Never in her life would Sylvia Wharton be able to explain herself or her motives properly in words. She was one of the often misunderstood people to whom expression comes with difficulty. Now her plain face was nearly purple with embarrassment. “I didn’t mean to be rude; yes, I know it looks horrid and impossible of me, but you see I meant to explain and to ask permission, only I didn’t dream that she would arrive for another week, and I was just waiting until our festivities would be over and you would be better able to be interested.” She looked rather desperately at Betty, Polly and Mollie before going on, but they appeared almost as overwhelmed as their guardian.
“You see, Betty, it was something you said a while ago that made me think of it first,” she continued. “You said to Miss Dyer one evening that you thought we Sunrise Camp Fire girls were getting rather selfish, that we were not letting strangers into our club or doing anything for outside people.
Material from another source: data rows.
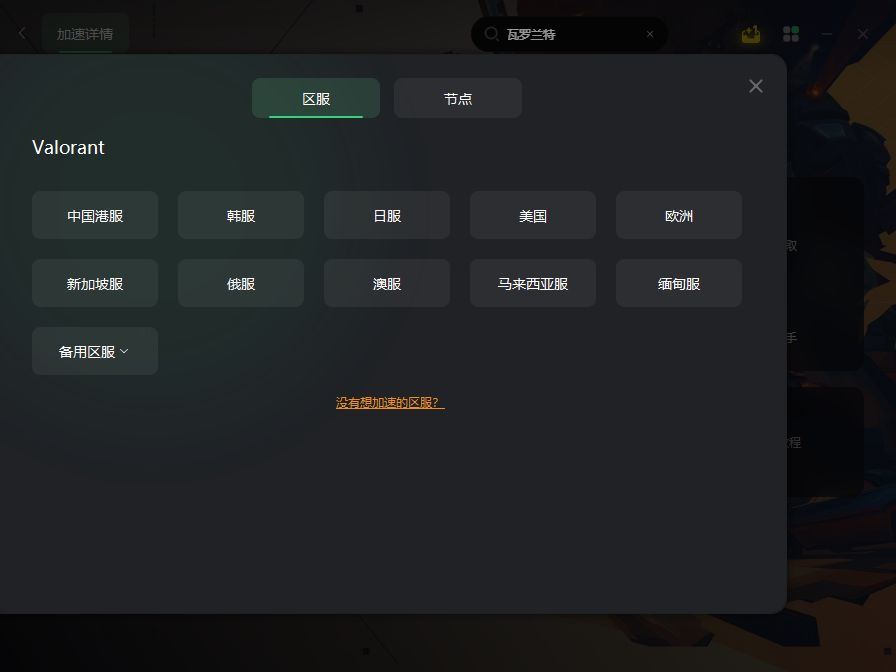Select the 美国 region

pyautogui.click(x=533, y=215)
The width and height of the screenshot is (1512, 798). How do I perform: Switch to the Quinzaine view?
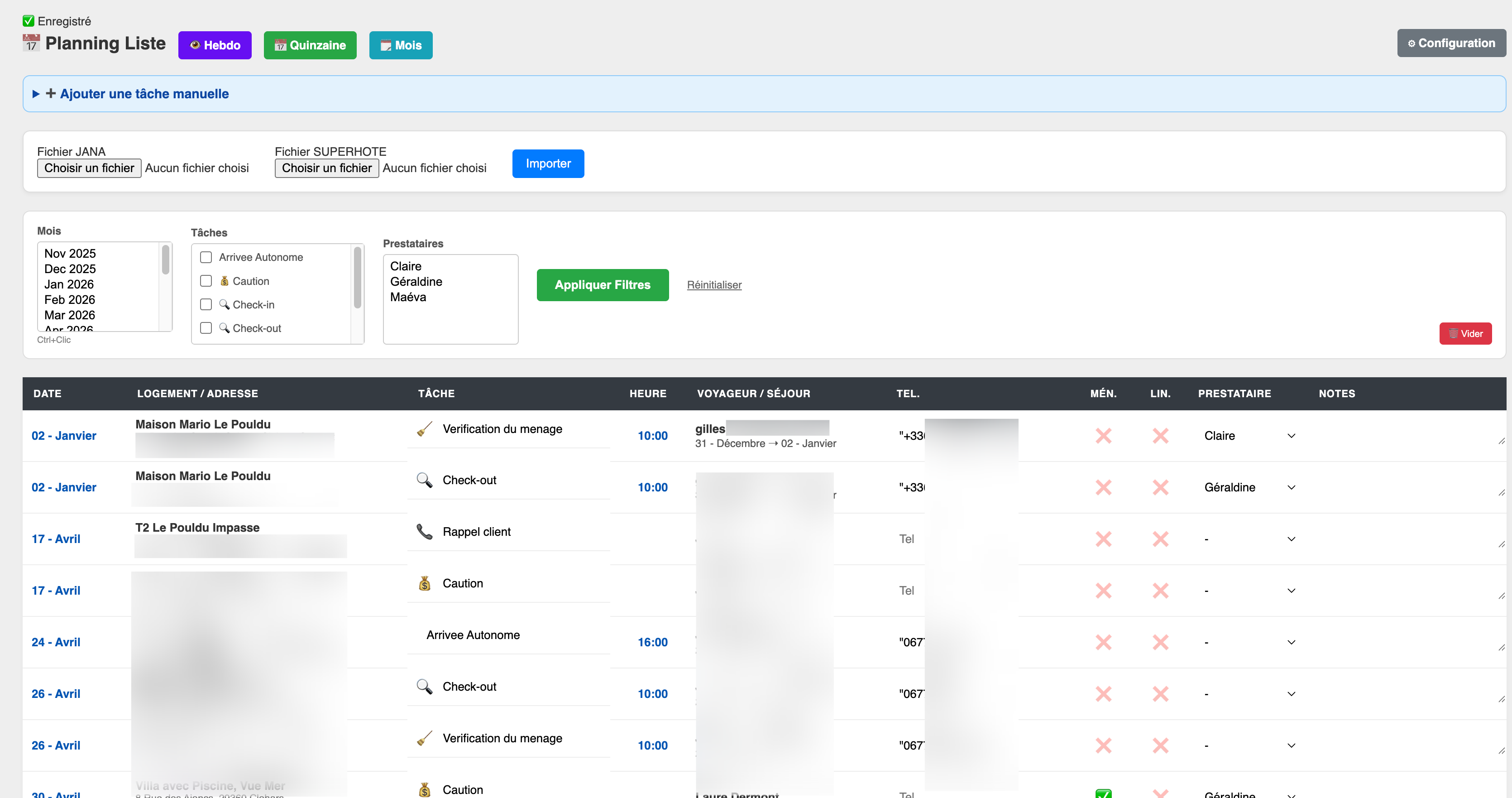tap(310, 45)
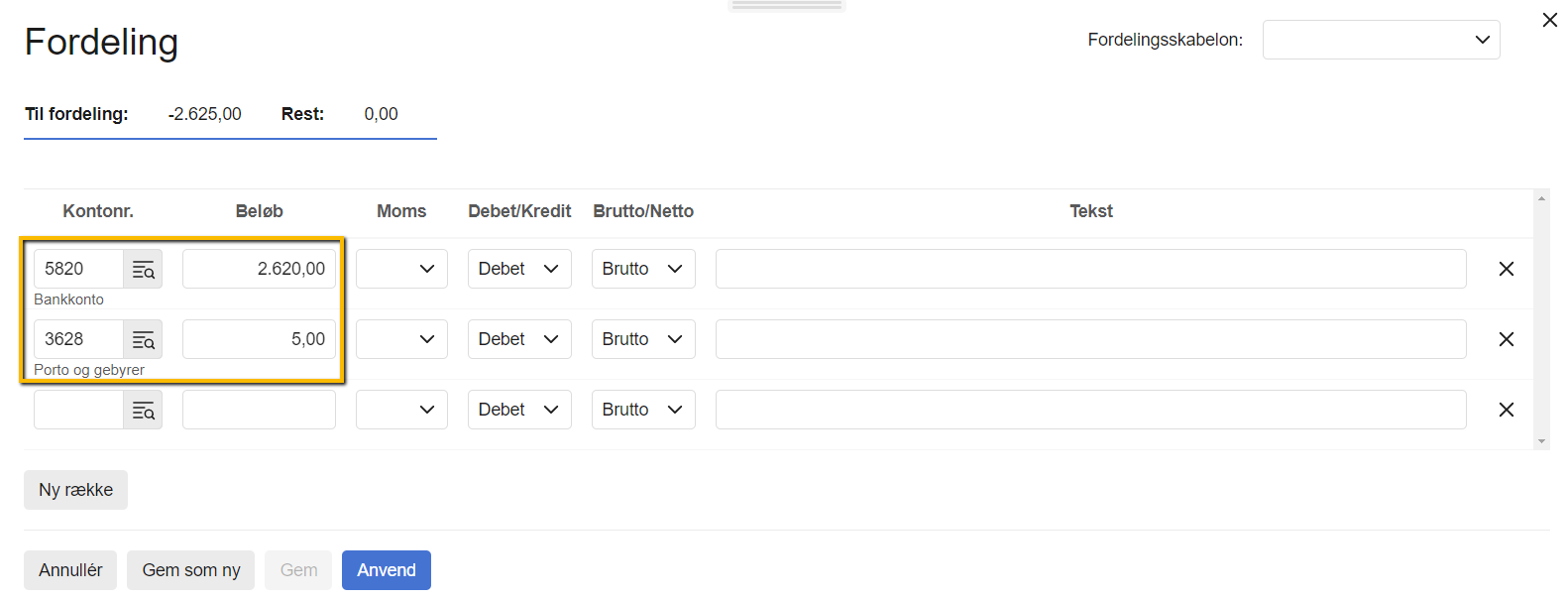Click Ny række to add row

coord(75,490)
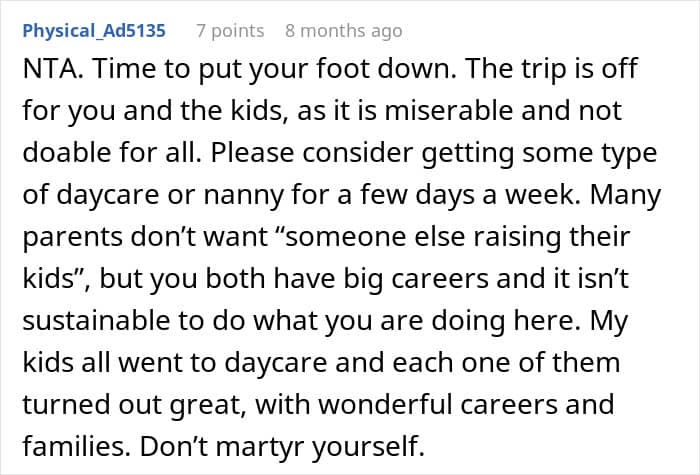Click the "7 points" score label
The image size is (700, 475).
[x=230, y=31]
So I thought as Christmas was coming I would like to help somebody. Perhaps we all would! So when Dr. Barton told me about a poor little girl (she is only thirteen, I think) who was ill, probably dying, and if only she could have an outdoor life such as we girls are living she might get well, why, I told him I thought we would like to have her in our camp.”
Sylvia stopped because her words had given out, but she could hardly have chosen a wiser moment, for Mollie, whose gentleness and good judgment everybody respected, was beginning to understand.
“I think Sylvia is trying to show the Christmas spirit of doing good to the people who need it and letting us help,” she whispered, coming closer to their guardian and slipping an arm about her waist. “Perhaps our Christmas preparations have been a little bit too much for ourselves. Of course Sylvia ought to have asked permission, Rose, and of course the little girl is not to stay if you don’t want her, but she didn’t expect her for another week and—and please don’t be angry on Christmas eve.”
This was exactly what poor Sylvia would like to have said without knowing how; however it did not matter who spoke, as Rose was plainly softening.